1500 habitants de la Turquie de l’est s’apprêtent à demander l’asile

Zurich, Lausanne, Berlin, Vienne et Ankara, 04.03.2008 - Au moins 1500 habitants de la vallée du Tigre, dans le Sud-est de la Turquie, demanderont l’asile à la Suisse, l’Autriche et l’Allemagne si le grand barrage d’Ilisu est construit. Cet ouvrage inondera totalement leur région. Aujourd’hui, une centaine d’entre eux remettent les lettres de leurs compatriotes aux ambassadeurs des trois gouvernements qui, en 2007, avaient accordé des assurances contre les risques à l’exportation pour ce projet de grand barrage.

Une centaine d’habitants d’Hasankeyf, ville historique de l’Est de la Turquie, a fait le long voyage depuis la vallée du Tigre jusqu’à la capitale Ankara. Ils se rendent aujourd’hui auprès des ambassades suisse, allemande et autrichienne afin de leur remettre des lettres de 1500 habitants de la région qui entendent bien demander l’asile si leur patrie disparaît sous les flots.

Mme Behiye Kepti habite le village de Suçeken, proche d’Hasankeyf, qui est lui aussi menacé de disparition. Selon elle, cette action exceptionnelleest pleinement justifiée: «La Suisse porte un part de responsabilité dans notre destin. Nous allons tout perdre dans le lac de retenue d’Ilisu. C’est à ceux qui nous enlèvent les fondements de notre vie, nos racines et notre histoire qu’il incombe de s’occuper de nous et de se soucier de notre futur.».

Les intéressés s’adressent à la conseillère fédérale Doris Leuthard ainsi qu’aux chanceliers Angela Merkel et Alfred Gusenbauer: «Hasankeyf est notre histoire, notre culture et notre mémoire.» Ils leur demandent de retirer immédiatement leur soutien au projet du barrage d’Ilisu et constatent que la région aurait plutôt besoin d’un appui pour le développement du tourisme et de l’agriculture.

A l’instar de madame Kepti, les 55 000 familles concernées ne croient plus aux promesses de la Direction générale des travaux hydrauliques turque (DSI). Ni d’ailleurs au soutien des gouvernements européens sensés atténuer les conséquences négatives du projet. Aujourd’hui, des milliers de déplacés d’autres barrages tentent de survivre dans les bidonvilles des grandes agglomérations. De plus, les premières expropriations liées au chantier d’Ilisu ont révélé que la DSI a ignoré les exigences de la Suisse et qu’il n’y a pas assez de terres fertiles pour permettre à ces personnes de commencer une nouvelle vie.

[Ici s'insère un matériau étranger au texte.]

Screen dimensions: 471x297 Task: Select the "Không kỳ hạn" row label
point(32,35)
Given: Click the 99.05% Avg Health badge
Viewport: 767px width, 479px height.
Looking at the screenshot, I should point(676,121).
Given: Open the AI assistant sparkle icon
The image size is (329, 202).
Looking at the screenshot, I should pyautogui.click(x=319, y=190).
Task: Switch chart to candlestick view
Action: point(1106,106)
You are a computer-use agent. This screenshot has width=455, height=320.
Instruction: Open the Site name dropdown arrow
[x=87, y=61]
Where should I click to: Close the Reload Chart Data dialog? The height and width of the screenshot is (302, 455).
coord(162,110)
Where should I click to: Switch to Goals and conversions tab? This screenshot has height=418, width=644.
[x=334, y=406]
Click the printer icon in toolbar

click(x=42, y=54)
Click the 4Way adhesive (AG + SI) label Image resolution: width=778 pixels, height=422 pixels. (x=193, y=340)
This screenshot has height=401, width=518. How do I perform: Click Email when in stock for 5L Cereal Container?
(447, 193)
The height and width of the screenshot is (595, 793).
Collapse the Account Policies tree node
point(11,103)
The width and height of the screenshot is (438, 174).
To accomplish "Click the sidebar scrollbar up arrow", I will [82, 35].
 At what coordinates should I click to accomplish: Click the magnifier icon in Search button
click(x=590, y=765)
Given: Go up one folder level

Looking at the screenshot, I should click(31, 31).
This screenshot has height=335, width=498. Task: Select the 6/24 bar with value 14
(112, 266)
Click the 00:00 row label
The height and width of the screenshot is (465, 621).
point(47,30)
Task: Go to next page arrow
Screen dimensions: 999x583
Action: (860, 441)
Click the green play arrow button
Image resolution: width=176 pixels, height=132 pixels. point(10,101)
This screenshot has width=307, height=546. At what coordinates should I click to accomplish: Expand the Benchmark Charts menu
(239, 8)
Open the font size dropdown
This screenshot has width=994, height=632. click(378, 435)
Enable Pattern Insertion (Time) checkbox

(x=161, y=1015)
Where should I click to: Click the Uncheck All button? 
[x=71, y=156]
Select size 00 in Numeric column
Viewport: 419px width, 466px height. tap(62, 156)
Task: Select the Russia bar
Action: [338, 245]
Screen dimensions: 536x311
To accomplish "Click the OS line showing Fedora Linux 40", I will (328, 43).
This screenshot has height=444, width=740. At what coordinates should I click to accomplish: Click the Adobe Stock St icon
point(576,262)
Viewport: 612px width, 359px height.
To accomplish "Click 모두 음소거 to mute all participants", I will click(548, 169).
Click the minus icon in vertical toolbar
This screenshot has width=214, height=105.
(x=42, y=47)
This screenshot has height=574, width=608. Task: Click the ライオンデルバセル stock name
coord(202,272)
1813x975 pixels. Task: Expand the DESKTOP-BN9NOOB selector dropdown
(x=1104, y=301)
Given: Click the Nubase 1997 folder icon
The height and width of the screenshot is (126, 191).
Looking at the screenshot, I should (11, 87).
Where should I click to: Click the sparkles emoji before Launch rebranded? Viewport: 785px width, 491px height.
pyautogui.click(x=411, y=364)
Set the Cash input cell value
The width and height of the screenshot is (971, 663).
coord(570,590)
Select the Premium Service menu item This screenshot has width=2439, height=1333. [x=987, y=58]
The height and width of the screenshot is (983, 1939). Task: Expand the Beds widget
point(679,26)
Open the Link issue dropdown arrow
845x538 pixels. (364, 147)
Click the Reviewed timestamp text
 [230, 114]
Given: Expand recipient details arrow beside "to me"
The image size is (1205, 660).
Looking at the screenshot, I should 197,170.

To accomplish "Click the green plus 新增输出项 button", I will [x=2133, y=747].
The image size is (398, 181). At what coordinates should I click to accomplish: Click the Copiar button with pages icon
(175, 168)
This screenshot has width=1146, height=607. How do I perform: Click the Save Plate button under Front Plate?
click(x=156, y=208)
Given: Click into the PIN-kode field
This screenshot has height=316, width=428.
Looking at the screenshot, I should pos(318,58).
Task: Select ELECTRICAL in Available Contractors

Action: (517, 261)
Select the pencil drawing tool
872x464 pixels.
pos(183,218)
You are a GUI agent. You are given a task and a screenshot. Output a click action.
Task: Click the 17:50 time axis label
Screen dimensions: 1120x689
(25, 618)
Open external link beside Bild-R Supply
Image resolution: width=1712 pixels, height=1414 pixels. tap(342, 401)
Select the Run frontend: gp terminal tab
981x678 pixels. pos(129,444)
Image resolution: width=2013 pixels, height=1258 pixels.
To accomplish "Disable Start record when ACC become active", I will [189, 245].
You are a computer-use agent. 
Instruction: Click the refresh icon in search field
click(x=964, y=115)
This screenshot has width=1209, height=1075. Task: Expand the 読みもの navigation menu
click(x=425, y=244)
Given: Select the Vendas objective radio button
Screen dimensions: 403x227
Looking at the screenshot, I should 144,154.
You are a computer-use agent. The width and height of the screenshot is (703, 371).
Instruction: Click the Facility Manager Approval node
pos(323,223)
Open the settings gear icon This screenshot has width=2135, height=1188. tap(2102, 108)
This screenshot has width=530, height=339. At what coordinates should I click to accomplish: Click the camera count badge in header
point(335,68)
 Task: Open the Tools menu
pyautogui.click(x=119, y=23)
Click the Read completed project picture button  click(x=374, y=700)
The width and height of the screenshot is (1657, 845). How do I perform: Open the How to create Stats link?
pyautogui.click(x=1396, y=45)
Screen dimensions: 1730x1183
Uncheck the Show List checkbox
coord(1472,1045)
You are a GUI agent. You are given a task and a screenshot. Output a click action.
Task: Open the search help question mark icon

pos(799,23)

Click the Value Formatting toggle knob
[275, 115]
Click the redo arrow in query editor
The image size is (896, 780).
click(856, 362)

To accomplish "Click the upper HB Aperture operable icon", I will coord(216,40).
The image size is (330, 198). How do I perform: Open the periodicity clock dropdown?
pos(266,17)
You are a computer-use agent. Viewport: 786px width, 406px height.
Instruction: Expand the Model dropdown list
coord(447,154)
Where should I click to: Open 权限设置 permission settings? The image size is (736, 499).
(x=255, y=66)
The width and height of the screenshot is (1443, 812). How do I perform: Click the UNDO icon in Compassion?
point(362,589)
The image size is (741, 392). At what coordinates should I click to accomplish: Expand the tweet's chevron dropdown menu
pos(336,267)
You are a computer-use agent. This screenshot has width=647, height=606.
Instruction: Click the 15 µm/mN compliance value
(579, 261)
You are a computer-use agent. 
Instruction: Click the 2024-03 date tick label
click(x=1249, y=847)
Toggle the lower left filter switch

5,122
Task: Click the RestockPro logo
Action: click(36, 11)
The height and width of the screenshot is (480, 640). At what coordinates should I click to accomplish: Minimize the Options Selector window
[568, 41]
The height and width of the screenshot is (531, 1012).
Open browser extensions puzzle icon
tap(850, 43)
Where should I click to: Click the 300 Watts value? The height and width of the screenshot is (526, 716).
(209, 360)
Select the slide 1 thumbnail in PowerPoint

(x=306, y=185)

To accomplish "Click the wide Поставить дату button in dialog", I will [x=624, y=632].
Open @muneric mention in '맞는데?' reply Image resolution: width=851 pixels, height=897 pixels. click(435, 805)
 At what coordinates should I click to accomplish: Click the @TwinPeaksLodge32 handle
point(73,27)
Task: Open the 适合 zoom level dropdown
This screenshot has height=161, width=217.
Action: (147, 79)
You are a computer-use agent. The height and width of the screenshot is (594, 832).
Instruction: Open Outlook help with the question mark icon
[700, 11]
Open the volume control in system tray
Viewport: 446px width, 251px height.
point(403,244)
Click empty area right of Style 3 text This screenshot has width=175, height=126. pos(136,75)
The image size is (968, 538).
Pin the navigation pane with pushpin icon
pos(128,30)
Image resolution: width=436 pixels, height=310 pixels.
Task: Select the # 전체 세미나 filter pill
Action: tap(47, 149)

Christine Eberlein, de la Déclaration de Berne, le dit clairement: «Les demandes d’asile des intéressés et leurs protestations contre la liquidation unilatérale de leur patrimoine est la conséquence directe de l’implication de la Suisse dans ce projet, à une époque et dans une région politiquement très sensibles.»

En mars 2007, les gouvernements suisse, autrichien et allemand ont accordé des assurances contre les risques à l’exportation aux entreprises impliquées dans la livraison de l’équipement électrique pour le grand barrage. Ils ont ainsi donné le feu vert au financement et à la construction de cet ouvrage controversé, bien que le projet d’Ilisu présente de sérieux manquements aux standards internationaux en matière de déplacements, de protection culturelle et d’écologie. En outre, le lac de retenue, d’une longueur de 150 km, se trouverait en territoire kurde, à la frontière avec la Syrie et l’Irak. Une situation qui prend ainsi une dimension politique inquiétante.